## EXCERPT
** Start **

Keyboard shortcuts

Press or to navigate between chapters

Press S or / to search in the book

Press ? to show this help

Press Esc to hide this help

Lesson 2: Building an MLP in PyTorch

Where this fits

Lesson 1 gave you the activation functions. Module 1 gave you linear layers. This lesson snaps those pieces together into a complete neural network and traces exactly what happens to a state vector as it flows through. Then it shows you how PyTorch packages all of this so you do not have to manage weights manually. The MLP you build here is the same architecture used as a value network in Module 4 and as a regret network in Module 5, just with different input/output dimensions and different training objectives.

What is an MLP?

MLP stands for Multi-Layer Perceptron. It is the simplest complete neural network: a sequence of linear layers with nonlinear activations in between.

The structure is:

Input → [Linear → ReLU] → [Linear → ReLU] → ... → [Linear] → Output

The layers in brackets are "hidden layers." The final linear layer (without ReLU) produces the output. The whole network is a composition of functions applied in sequence.

"Multi-layer" means there is at least one hidden layer between input and output. "Perceptron" is a historical term for a single neuron. A multi-layer perceptron is many neurons organized into layers.

Building one by hand first

Before using PyTorch's conveniences, let us trace a forward pass manually through a small MLP. This makes it impossible to treat the network as a black box.

The scenario: you want to estimate how much a satellite operator should trust a new conjunction alert. Your feature vector has 4 inputs:

x = [alert_confidence,   # 0 to 1: how confident the detection algorithm is
     approach_speed,     # km/s: how fast the objects are converging
     miss_distance,      # km: expected closest approach distance
     time_to_tca]        # hours: time until closest approach

Your network has:

  • Input size: 4
  • Hidden layer: 8 neurons
  • Output size: 1 (a single trust score, higher means more urgent)

** End **

## REQUEST
Name the inputs in the feature vector of the MLP lesson's satellite example. These rows were taken from a separate source.

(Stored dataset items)
** Start **

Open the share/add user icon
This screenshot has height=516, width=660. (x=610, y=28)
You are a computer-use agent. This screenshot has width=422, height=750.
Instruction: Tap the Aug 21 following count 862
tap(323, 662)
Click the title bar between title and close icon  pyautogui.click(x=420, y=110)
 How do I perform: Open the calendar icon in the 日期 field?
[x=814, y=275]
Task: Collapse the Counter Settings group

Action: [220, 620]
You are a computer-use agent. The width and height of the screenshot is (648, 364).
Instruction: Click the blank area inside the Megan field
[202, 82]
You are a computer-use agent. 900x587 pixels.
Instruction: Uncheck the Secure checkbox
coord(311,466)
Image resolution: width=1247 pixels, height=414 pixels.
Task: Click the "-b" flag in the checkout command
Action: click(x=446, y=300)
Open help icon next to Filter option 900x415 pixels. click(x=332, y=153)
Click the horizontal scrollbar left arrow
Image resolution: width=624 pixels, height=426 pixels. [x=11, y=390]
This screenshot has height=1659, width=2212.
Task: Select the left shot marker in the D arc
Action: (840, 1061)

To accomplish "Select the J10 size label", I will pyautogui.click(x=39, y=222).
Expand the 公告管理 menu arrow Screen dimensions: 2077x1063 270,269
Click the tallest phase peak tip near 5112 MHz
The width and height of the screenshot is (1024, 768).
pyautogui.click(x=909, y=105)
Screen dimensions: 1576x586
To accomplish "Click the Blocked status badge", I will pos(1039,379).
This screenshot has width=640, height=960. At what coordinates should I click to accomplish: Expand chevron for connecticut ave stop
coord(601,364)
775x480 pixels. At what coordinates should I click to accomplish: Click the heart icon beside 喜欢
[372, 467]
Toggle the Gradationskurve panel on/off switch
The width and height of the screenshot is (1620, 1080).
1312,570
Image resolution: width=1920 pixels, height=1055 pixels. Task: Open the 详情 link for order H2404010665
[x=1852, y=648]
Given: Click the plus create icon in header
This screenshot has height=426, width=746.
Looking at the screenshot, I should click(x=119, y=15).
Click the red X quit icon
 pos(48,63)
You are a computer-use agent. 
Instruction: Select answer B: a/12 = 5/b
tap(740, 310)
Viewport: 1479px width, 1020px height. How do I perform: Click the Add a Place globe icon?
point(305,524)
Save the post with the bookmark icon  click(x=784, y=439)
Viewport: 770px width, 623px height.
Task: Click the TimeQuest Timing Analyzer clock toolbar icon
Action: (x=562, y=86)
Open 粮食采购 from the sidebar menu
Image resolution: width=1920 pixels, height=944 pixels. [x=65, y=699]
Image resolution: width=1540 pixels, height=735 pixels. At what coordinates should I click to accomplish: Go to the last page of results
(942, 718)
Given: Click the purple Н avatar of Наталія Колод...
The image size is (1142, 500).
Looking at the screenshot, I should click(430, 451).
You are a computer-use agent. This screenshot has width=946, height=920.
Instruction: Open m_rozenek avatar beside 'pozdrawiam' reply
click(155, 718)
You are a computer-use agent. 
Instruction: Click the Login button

** End **

## RIGHT ANSWER
alert_confidence, approach_speed, miss_distance, time_to_tca